I did not see Au Revoir les Enfants or Trois Hommes et Un Couffin (and no, that is not coffin.  It's the French version of 3 Men and a Baby) but I heard about them all through my studies and have almost watched them numerous times.

Do some writing about them- if you call 4 hours of work "some" then this is the course for you.  She suggests 4 hours to do all of the pre movie paperwork and then some more time afterward for the follow up essays.

Go to Blackboard- well, Blackboard apparently erased all of what she had spent hours putting up there for us and was rejecting everyone, so she sent no less than a dozen emails causing me to panic that I  had missed a deadline.  The first set of work isn't due until March 18th, but she has been on a tear all week with minute by minute updates.  I had planned to work on these on weekends and she got me so lathered at one point this week, that I logged into Blackboard at 10pm, long after the computer is supposed to be shut off, only to find that the online conversations are optional.

Get a grade and get reimbursed- had I known what this would entail, I might have not taken the class but since they have all of my money and I need that reimbursement, I am cursed with taking the class.

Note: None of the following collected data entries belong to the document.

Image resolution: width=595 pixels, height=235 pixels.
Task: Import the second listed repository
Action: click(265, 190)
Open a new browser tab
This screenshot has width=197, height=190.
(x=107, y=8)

I realize it's a graduate course and I should expect to do work, but I would not say that this is the sort of quality paperwork I would expect in a graduate course.


See the poor photocopying?  The drudgery of a million questions? Are you really flashing back right now?  You might have even had that very same paper in your binder at one point!

And that's just the first page of the first set of documents for the first movie!  We have to fill out vocabulary lists.  And use words in sentences demonstrating those vocab words.  And translate other sentences.  Things that made me hate French and made me certain I'd never speak it again after high school.  Things that my high school French teacher made us do but good teachers today do not do because it's drudgery.

What she should be doing is making us meet regularly on skype and actually use the vocab in real conversations with each other.  Be all nerdy and actually talk about the movies as we speak French.    We should have to write about the movies in the discussion groups online, not if we feel like but because it's mandatory.  That should be the essence of the work we do.  Not fill in the blank sheets on ancient photocopies!

Whining Linking here and  here

2 comments:

  1. The only one I haven't seen is les choristes. Jean de florette and Manon des sources I watched for class, but the other two were on my own time. I'm not sure why haha. But I loved au revior les enfants.

    ReplyDelete
  2. How old is the teacher? Maybe modern tech is too much for her. How about a swap, you help her with the new and improve ways of the modern world and she gives you an A as a payoff for updating her! HA!!